Abstract
Inflammation is a crucial defense mechanism that protects the body from the devastating effects of invading pathogens. However, an unrestrained inflammatory reaction may result in systemic manifestations with dire consequences to the host. The extent of activation of the inflammatory response is tightly regulated through immunological and neural pathways. Previously, we demonstrated that cholinergic stimulation confers enhanced protection in experimental animals orally infected with virulent Salmonella enterica serovar Typhimurium. In this study, we investigated the mechanism by which this enhanced protection takes place. Cholinergic stimulation was induced by a 3-week pretreatment with paraoxon, a highly specific acetylcholinesterase (AChE) inhibitor. This treatment enhanced host survival following oral-route infection and this correlated with significantly reduced bacterial load in systemic target organs. Enhanced protection was not due to increased gut motility or rapid bacterial clearance from the gastrointestinal tract. Moreover, protection against bacterial infection was not evident when the animals were infected systemically, suggesting that acetylcholine-mediated protective effect was mostly confined to the gut mucosal tissue. In vivo imaging demonstrated a more localized infection and delay in bacterial dissemination into systemic organs in mice pretreated with paraoxon. Morphological analysis of the small intestine (ileum) showed that AChE inhibition induced the degranulation of goblet cells and Paneth cells, two specialized secretory cells involved in innate immunity. Our findings demonstrate a crucial pathway between neural and immune systems that acts at the mucosal interface to protect the host against oral pathogens.
Highlights
Various animal models have elucidated direct interplay between immune and nervous systems in controlling inflammation
Acetylcholinesterase is an enzyme responsible for terminating the action of the neurotransmitter acetylcholine. Inhibition of this enzyme leads to an increase or accumulation of ACh in the synaptic clefts, inducing a cholinergic stimulation that is widely used for the treatment of neurodegenerative diseases such as Alzheimer’s and myasthenia gravis [45, 46]

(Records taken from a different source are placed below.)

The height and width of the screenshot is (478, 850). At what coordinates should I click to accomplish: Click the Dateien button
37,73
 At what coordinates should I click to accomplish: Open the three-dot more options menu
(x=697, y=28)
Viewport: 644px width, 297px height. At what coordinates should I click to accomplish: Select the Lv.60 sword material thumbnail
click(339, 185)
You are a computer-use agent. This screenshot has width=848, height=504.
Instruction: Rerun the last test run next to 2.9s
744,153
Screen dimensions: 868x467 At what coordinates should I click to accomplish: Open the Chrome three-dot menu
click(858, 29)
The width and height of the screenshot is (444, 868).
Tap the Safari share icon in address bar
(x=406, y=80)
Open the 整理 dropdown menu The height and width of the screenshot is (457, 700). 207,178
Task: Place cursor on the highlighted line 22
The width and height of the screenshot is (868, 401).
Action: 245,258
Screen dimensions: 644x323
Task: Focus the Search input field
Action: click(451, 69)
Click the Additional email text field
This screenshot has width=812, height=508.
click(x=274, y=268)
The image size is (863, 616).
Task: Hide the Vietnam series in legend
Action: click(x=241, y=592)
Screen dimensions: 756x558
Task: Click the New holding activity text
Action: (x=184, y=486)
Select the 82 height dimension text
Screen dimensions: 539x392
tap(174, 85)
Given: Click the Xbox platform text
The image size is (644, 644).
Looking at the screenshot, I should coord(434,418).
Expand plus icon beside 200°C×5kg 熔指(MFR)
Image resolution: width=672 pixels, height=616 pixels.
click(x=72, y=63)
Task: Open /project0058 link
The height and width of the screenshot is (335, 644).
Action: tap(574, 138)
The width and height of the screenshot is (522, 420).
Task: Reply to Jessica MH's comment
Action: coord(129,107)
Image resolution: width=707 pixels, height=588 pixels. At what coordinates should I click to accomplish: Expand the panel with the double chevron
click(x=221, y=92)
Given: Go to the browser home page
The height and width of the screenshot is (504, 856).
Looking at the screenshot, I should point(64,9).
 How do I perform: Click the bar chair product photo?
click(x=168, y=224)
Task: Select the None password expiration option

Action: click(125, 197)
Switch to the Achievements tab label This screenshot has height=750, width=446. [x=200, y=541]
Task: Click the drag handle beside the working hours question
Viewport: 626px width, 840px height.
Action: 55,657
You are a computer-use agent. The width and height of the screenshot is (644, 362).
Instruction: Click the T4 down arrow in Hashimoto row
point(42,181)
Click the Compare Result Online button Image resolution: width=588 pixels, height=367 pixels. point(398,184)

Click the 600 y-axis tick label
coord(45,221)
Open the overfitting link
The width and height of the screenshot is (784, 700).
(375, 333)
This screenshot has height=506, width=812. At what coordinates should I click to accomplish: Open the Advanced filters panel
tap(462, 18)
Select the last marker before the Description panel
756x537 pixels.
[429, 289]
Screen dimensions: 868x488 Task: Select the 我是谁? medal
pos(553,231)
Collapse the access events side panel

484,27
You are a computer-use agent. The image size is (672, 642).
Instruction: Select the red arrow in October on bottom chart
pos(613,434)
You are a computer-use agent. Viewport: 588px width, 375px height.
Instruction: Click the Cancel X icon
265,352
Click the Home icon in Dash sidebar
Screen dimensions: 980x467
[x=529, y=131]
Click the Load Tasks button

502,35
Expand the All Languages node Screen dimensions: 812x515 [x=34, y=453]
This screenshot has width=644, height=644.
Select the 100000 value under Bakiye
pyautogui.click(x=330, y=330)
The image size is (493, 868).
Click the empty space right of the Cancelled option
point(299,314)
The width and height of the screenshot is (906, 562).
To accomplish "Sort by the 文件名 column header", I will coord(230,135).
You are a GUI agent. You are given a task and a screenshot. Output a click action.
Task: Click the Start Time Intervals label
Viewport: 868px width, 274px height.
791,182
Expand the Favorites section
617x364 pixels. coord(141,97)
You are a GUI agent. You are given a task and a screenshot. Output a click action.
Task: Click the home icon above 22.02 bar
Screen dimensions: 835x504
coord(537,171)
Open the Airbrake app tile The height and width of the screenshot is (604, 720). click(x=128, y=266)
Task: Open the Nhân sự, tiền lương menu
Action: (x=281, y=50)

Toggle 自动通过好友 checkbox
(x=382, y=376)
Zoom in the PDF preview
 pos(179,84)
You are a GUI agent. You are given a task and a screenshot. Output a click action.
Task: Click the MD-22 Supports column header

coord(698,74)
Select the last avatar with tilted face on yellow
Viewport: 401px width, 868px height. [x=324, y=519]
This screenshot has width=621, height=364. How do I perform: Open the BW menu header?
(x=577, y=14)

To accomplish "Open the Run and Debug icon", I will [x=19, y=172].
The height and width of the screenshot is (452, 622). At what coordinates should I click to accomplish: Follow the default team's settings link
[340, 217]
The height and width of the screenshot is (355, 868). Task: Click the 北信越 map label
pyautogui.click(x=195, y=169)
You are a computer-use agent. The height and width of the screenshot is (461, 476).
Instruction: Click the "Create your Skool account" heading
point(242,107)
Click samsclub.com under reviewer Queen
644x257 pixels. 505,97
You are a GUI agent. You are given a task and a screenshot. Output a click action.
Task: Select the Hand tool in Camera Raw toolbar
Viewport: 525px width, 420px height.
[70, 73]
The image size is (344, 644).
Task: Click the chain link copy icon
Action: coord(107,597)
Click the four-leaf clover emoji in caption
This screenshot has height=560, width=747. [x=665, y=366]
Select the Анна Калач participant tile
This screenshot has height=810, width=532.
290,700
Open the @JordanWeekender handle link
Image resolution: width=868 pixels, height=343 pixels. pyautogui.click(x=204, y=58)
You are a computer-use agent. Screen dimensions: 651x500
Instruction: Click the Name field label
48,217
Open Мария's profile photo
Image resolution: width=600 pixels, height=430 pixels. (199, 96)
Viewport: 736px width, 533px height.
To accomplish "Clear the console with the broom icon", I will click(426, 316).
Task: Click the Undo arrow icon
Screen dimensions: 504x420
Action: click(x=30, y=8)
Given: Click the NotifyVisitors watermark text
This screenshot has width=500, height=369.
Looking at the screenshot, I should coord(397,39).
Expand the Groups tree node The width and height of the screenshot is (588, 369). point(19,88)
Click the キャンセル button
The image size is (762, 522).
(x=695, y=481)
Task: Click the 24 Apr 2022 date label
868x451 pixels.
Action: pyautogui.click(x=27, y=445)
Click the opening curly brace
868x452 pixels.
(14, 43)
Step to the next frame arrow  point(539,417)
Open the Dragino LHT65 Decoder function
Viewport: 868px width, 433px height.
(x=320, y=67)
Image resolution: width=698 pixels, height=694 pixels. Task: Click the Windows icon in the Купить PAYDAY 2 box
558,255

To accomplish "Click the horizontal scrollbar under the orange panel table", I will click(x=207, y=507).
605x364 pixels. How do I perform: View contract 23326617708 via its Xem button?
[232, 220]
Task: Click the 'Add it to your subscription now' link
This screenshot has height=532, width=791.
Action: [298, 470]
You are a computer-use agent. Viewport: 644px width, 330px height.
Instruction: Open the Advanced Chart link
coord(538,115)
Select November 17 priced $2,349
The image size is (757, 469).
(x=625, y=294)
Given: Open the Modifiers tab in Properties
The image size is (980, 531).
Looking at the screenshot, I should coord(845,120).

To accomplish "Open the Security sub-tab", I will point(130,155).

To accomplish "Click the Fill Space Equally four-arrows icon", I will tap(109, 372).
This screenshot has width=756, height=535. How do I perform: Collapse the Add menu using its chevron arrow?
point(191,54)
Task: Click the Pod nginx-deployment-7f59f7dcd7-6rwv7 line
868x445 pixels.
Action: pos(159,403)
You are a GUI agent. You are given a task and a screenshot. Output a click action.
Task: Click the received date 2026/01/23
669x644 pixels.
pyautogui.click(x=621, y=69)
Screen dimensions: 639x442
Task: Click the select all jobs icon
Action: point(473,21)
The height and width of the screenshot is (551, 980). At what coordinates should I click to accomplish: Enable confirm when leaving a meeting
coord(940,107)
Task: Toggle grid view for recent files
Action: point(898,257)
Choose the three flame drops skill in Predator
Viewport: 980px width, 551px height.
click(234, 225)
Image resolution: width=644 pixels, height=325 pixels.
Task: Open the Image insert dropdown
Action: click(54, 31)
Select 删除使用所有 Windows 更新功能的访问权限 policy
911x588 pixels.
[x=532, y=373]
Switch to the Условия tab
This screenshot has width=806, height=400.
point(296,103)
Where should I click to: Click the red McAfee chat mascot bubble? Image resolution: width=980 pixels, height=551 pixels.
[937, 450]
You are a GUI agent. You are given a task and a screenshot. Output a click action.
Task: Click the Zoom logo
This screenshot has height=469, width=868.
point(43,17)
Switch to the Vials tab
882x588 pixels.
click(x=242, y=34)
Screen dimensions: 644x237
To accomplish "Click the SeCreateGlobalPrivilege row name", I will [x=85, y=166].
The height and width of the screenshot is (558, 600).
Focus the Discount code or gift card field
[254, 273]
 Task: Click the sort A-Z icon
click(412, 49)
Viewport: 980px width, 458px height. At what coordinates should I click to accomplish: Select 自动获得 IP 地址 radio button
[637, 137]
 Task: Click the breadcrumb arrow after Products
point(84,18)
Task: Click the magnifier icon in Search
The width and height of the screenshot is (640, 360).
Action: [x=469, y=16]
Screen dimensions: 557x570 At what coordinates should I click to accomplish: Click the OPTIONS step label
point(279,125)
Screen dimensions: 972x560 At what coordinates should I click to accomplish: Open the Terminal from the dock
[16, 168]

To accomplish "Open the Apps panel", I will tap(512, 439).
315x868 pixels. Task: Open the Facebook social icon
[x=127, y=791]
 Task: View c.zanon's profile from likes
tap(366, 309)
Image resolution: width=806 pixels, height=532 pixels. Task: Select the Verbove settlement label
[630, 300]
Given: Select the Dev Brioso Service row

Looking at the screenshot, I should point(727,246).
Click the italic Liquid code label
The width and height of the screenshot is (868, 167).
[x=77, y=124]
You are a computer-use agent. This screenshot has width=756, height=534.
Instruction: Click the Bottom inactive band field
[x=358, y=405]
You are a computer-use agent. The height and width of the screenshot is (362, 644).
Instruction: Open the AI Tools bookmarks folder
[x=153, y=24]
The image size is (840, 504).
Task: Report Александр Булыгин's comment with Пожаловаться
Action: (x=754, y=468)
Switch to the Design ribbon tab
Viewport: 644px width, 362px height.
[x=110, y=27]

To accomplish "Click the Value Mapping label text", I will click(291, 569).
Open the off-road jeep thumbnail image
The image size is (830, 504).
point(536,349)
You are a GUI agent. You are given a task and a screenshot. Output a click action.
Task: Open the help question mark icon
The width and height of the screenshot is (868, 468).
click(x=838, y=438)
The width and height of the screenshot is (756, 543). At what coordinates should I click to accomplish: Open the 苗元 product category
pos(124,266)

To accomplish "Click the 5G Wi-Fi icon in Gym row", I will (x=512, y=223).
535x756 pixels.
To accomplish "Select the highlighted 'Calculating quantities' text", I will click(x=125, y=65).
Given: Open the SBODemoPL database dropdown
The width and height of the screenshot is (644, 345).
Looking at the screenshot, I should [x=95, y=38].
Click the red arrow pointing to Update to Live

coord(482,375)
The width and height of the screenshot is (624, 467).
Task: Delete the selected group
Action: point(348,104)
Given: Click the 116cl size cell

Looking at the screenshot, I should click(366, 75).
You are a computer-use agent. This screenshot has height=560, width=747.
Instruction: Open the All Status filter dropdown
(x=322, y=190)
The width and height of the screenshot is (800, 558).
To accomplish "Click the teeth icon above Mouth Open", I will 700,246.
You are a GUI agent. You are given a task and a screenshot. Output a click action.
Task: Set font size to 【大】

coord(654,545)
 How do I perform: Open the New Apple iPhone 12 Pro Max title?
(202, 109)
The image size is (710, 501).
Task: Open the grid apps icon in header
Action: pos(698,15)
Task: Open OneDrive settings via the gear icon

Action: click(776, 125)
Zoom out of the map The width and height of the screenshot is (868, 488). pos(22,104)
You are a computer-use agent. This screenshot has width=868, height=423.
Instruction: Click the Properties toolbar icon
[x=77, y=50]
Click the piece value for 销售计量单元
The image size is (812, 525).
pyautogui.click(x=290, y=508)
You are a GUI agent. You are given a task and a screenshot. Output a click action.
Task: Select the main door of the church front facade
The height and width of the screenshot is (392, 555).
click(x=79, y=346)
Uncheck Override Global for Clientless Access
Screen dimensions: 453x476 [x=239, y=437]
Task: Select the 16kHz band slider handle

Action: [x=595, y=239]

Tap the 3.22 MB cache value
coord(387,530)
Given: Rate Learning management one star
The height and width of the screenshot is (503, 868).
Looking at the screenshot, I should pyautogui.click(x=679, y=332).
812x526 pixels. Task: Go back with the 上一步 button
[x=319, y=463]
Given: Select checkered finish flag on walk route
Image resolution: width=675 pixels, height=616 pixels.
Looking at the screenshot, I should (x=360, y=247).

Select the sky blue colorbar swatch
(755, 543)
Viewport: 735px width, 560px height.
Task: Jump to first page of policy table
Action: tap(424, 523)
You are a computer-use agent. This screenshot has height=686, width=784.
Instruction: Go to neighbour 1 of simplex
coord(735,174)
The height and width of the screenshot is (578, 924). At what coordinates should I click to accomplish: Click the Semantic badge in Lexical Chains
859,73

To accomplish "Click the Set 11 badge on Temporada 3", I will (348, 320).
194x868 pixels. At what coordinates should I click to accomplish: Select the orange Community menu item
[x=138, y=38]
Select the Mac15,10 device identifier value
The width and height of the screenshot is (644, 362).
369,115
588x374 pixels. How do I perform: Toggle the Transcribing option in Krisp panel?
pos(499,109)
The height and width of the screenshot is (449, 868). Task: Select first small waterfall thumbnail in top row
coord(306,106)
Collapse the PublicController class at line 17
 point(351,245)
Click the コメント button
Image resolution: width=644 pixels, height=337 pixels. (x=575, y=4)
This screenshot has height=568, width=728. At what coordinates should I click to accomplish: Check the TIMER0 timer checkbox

Cholinergic stimulation by AChE inhibitors can modulate the immune response to autoantigens in different animal models of diabetes [24, 47]
Summary
Various animal models have elucidated direct interplay between immune and nervous systems in controlling inflammation. The physiological mechanism through which the vagus nerve controls the immune response to inflammation has been named the inflammatory reflex” [1, 2]. PC are present in the crypts of Lieberkuhn, in the distal part of the small intestine, and are rich in secretory granules containing microbicidal peptides and proteins such as lysozyme, phospholipase A, cryptdins, cryptdin-related sequence peptides (CRS), and angiogenin-4 (Ang-4). These factors contribute to intestinal innate immunity by bacterial sequestering and limiting pathogen penetration and dissemination [5, 6]. Immune cells (macrophages and DC) located between the epithelial cells of the mucosal barrier recognize trespassing pathogens as foreigners and produce inflammatory cytokines and chemokines to recruit immune cells to the site of injury [7]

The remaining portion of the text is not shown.